33 もう一人の容疑者
食事を終えると、自分の部屋に戻った。ほとんどの料理を皿に置いてきてしまった。 羽黒たちの話を聞いているうちに、食欲もすっかりなくなっていた。眠くもないし、やる気もない。考えは鈍くなっている。僕はだらんとベットの端に座った。そのまま、10分ぐらいそうしていた。
インターフォンの鳴る音が部屋に響いた。
「黒田さん? 」と静かな女の声が聞こえた。「メイです」
僕はドアを視線を移すだけで、動こうとはしなかった。分厚くて、色が濃くて、冷たいドアだ。牢屋みたいだな、と思った。それからのろのろと重い腰を上げた。ドアを開き、彼女を部屋の中に招いた。横にいた鬼のような大男も一緒に。
「どうしました? 」と僕は訝りながら言った。「二人はなぜここに? 」
メイはにやっと笑った。少しだけ困ったような笑みだった。
「……まんまとあの坊っちゃんに騙されちまいましたよ。もう逃げられそうにない」
根来はふんと鼻鳴らした。その右手ではメイの腕をがっしり掴んでいた。それは彼女にとって、かなり苛立つことらしく、根来を視界にさえ入れようともしなかった。しかし、根来はそれを気にする様子もなく、そういう仕草もなかった。あるいは、本当に気にしてないだけかもしれない。

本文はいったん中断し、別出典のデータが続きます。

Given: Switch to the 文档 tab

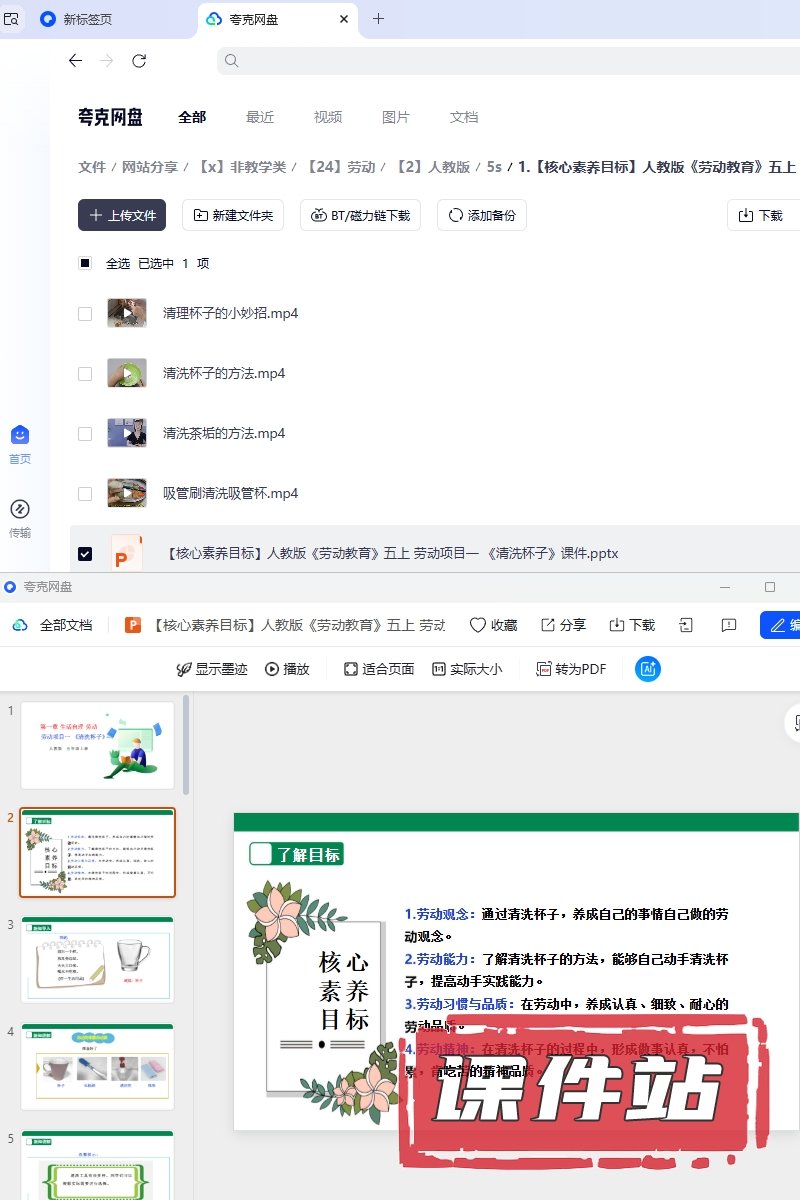Looking at the screenshot, I should coord(464,117).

「もう一人の容疑者です」と根来は疲れたように言った。「秘密を知っているものとして、あなたのところにも連れてきました。長倉 理沙の監視は羽黒が代わりにしてくれています」
「まさか」と僕はびっくりして言った。「なにも関係がない」
「自分だってそう思ってますよ。しかし、困ったことに色々と問題がありまして。一つは船内でのアリバイです。殺人が起こったであろう時間に、彼女が303号室の側を通ったという船員の目撃者がいたんです。目付きが異様に鋭かったから、印象深く残っているとか。……まあ、これだけでは事情聴取ぐらいで済ましてないましたがね、彼女の経歴がそうさせてくれなかった。というのも、過去に人を撃ち殺しかけたことがあったらしい。清蔵さんの死体を見て、自らペラペラ喋ってましたよ。羽黒にネットで調べてもらうと、たしかにこの探偵の地元の新聞社に、そういうニュースの記事が隅っこにありました。こいつは殆ど人殺しだ」
「目付きは元々だよ」と彼女は言った。「こんな顔に生まれちまったのが運の尽きだったのかな? 」
根来はきつく彼女を睨んだ。眉がぎゅっと寄って、見事に逆立った。しかし、声だけは落ち着いていた。そうしようと、なんとか自制をしていた。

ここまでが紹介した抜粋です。